Question

When svn update fails, executing svn cleanup is often required before resuming the update. If failures are frequent, this can get really annoying.

I'm looking for a way to make the SVN update command more robust. Ideally, it would be nice if there were a --cleanup-and-continue-on-failure switch, but I don't see anything in the docs that looks like it would help. Is there some tool I could be using instead of the command line or Tortoise that would do this for me?

For reference, below are the particular errors that are causing my woes, which sound like they might be caused by interrupted connections. They usually occur after a few dozen files are pulled down during a fresh checkout, roughly every 60 seconds.

svn: E140001: zlib (uncompress): corrupt data: Decompression of svndiff data failed

svn: E175009: XML parsing failed: (200 OK)
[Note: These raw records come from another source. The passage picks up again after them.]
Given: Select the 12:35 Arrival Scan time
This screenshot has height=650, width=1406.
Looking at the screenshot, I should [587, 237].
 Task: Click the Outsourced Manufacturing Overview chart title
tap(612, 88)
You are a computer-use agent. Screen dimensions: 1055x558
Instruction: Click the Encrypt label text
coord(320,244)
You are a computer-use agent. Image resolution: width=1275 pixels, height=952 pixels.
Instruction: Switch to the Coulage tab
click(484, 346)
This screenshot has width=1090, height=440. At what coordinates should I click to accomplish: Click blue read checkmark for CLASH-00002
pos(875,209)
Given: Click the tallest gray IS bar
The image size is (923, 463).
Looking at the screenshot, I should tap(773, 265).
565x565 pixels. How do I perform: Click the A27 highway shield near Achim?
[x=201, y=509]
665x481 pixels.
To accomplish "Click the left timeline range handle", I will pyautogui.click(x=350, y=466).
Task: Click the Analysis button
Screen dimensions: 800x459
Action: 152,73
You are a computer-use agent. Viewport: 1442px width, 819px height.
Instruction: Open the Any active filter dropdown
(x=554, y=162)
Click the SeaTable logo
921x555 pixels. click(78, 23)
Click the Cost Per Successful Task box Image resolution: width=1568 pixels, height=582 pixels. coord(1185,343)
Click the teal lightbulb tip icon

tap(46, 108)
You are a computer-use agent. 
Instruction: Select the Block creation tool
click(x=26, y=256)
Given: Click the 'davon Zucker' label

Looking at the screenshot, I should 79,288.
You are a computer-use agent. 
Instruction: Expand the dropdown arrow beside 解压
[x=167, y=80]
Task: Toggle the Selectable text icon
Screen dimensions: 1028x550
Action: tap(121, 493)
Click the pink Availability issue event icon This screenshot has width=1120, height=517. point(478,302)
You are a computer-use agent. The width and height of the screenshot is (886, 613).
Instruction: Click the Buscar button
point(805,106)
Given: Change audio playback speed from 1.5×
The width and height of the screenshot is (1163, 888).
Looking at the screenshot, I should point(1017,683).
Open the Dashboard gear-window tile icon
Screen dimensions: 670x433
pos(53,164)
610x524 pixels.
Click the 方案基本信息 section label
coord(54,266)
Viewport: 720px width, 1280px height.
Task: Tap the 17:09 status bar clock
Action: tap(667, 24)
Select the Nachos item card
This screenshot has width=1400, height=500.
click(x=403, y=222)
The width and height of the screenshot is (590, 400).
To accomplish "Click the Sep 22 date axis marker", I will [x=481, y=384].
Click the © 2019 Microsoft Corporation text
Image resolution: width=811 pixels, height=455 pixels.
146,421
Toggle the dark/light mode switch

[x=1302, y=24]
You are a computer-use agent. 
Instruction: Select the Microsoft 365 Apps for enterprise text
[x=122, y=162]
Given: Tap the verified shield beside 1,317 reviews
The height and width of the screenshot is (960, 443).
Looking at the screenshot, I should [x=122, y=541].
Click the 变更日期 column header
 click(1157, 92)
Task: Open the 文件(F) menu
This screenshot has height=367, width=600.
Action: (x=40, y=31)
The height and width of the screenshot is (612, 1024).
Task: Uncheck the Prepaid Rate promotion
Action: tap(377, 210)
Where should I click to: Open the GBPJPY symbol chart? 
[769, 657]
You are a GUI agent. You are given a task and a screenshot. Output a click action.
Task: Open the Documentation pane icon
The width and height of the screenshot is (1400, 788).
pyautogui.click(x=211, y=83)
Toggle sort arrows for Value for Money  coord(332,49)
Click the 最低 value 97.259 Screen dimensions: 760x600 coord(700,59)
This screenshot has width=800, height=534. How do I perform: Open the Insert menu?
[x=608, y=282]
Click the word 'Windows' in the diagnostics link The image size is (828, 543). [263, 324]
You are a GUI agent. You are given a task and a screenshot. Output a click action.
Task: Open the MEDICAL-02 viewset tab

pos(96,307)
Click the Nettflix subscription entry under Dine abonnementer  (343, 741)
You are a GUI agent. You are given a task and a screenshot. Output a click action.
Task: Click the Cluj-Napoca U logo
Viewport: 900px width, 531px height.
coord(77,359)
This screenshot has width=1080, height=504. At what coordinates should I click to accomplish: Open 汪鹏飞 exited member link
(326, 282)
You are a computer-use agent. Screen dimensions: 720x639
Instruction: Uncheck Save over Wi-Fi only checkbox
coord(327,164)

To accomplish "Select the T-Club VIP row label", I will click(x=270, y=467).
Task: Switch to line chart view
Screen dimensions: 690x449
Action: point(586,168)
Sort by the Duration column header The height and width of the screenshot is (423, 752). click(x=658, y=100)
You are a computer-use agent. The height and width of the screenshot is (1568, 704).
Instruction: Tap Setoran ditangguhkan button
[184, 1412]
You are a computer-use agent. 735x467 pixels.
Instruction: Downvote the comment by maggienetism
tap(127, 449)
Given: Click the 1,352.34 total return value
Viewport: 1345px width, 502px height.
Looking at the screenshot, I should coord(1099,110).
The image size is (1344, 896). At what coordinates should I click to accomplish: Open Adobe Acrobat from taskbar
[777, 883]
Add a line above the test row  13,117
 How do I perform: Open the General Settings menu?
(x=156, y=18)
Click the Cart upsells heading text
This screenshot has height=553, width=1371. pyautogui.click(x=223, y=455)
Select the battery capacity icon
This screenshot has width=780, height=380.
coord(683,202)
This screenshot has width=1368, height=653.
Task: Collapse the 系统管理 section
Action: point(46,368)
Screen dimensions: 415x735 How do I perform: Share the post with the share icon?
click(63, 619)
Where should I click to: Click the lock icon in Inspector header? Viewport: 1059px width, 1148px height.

svn: E185004: Unexpected end of svndiff input

Update:

It looks like a recent version of SVN fixes this to a degree, such that the repository is left in an inconsistent state only a small faction of the time, but it would still be nice to be able to force an update to retry upon failure.

Has anyone already hacked together a script-based solution for this? Anyone want to take a crack at it?

Was it helpful?

Solution

After dealing with this problem for a while, it came to a head again recently and I went for the quick and dirty solution (Windows/DOS only):

:Beginning
@ECHO ON
svn cleanup %1
svn update %1
@ECHO OFF
IF ERRORLEVEL 1 GOTO Beginning

I named it angry-update.bat and stuck in my "scripts" folder (which is in my PATH). Shell integration would be nice, but I'm okay with changing my workflow for big updates.

Hopefully someone else finds this useful one day!